But are we men and women of principle? And I don't mean in the matter of tricky and private concerns like gay marriage. Civil marriage is an issue of contract law. A constitutional amendment against gay marriage? I don't get it. How about a constitutional amendment against first marriages? Now we're talking. No, I speak, once again, of the geological foundations of conservatism.

Where was the meum and the tuum in our shakedown of Washington lobbyists? It took a Democratic majority in the House of Representatives 40 years--from 1954 to 1994--to get that corrupt and arrogant. And we managed it in just 12. (Who says Republicans don't have much on the ball?)

Our attitude toward immigration has been repulsive. Are we not pro-life? Are not immigrants alive? Unfortunately, no, a lot of them aren't after attempting to cross our borders. Conservative immigration policies are as stupid as conservative attitudes are gross. Fence the border and give a huge boost to the Mexican ladder industry. Put the National Guard on the Rio Grande and know that U.S. troops are standing between you and yard care. George W. Bush, at his most beneficent, said if illegal immigrants wanted citizenship they would have to do three things: Pay taxes, learn English, and work in a meaningful job. Bush doesn't meet two out of three of those qualifications. And where would you rather eat? At a Vietnamese restaurant? Or in the Ayn Rand Café? Hey, waiter, are the burgers any good?

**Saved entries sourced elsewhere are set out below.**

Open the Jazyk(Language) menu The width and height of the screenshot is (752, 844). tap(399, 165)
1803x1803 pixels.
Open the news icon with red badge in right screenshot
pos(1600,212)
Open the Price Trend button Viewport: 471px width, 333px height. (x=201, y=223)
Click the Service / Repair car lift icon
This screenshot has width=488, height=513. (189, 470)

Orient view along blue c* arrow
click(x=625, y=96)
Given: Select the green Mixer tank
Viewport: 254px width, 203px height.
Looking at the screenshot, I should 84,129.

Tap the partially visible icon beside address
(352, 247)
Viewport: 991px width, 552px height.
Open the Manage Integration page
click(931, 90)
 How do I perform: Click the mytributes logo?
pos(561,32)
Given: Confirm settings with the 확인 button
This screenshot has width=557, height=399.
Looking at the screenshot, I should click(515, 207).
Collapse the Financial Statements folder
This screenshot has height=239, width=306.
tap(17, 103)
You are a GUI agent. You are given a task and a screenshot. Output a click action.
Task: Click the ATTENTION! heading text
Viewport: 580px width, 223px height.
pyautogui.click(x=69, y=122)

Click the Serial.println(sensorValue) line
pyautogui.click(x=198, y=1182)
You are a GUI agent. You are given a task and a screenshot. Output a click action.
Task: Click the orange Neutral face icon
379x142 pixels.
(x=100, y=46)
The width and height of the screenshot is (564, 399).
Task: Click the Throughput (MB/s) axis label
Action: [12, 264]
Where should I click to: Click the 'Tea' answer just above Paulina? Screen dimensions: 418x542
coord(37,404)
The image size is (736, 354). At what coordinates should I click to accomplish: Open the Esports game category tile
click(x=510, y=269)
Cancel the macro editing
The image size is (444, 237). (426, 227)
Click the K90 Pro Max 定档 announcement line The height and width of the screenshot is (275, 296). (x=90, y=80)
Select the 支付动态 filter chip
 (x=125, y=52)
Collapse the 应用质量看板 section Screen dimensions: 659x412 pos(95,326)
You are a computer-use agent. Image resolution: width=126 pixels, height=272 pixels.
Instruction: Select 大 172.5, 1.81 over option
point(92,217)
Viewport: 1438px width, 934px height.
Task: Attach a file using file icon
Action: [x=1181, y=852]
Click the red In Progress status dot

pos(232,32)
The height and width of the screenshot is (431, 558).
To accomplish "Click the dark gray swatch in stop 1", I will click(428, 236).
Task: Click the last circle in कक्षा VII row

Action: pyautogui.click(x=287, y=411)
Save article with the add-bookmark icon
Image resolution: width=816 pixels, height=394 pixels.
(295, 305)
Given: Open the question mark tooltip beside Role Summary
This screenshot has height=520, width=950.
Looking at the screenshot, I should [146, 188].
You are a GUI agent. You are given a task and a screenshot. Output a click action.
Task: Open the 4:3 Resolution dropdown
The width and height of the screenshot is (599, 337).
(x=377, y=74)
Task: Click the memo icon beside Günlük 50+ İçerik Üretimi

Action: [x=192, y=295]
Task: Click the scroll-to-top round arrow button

Atlas shrugged. (We would, however, be able to have a smoke at the latter establishment.)

To go from slime to the sublime, there are the lofty issues about which we never bothered to form enough principles to go out and break them. What is the coherent modern conservative foreign policy?

We may think of this as a post 9/11 problem, but it's been with us all along. What was Reagan thinking, landing Marines in Lebanon to prop up the government of a country that didn't have one? In 1984, I visited the site where the Marines were murdered. It was a beachfront bivouac overlooked on three sides by hills full of hostile Shiite militia. You'd urge your daughter to date Rosie O'Donnell before you'd put troops ashore in such a place.

Since the early 1980s I've been present at the conception (to use the polite term) of many of our foreign policy initiatives. Iran-contra was about as smart as using the U.S. Postal Service to get weapons to anti-Communists. And I notice Danny Ortega is back in power anyway. I had a look into the eyes of the future rulers of Afghanistan at a sura in Peshawar as the Soviets were withdrawing from Kabul. I would rather have had a beer with Leonid Brezhnev.

Fall of the Berlin wall? Being there was fun. Nations that flaked off of the Soviet Union in southeastern Europe, Central Asia, and the Caucasus? Being there was not so fun.

The aftermath of the Gulf war still makes me sick. Fine to save the fat, greedy Kuwaitis and the arrogant, grasping house of Saud, but to hell with the Shiites and Kurds of Iraq until they get some oil.

Then, half a generation later, when we returned with our armies, we expected to be greeted as liberators. And, damn it, we were. I was in Baghdad in April 2003. People were glad to see us, until they noticed that we'd forgotten to bring along any personnel or provisions to feed or doctor the survivors of shock and awe or to get their electricity and water running again. After that they got huffy and began stuffing dynamite down their pants before consulting with the occupying forces.

Is there a moral dimension to foreign policy in our political philosophy? Or do we just exist to help the world's rich people make and keep their money? (And a fine job we've been doing of that lately.)

If we do have morals, where were they while Bosnians were slaughtered? And where were we while Clinton dithered over the massacres in Kosovo and decided, at last, to send the Serbs a message: Mess with the United States and we'll wait six months, then bomb the country next to you. Of Rwanda, I cannot bear to think, let alone jest.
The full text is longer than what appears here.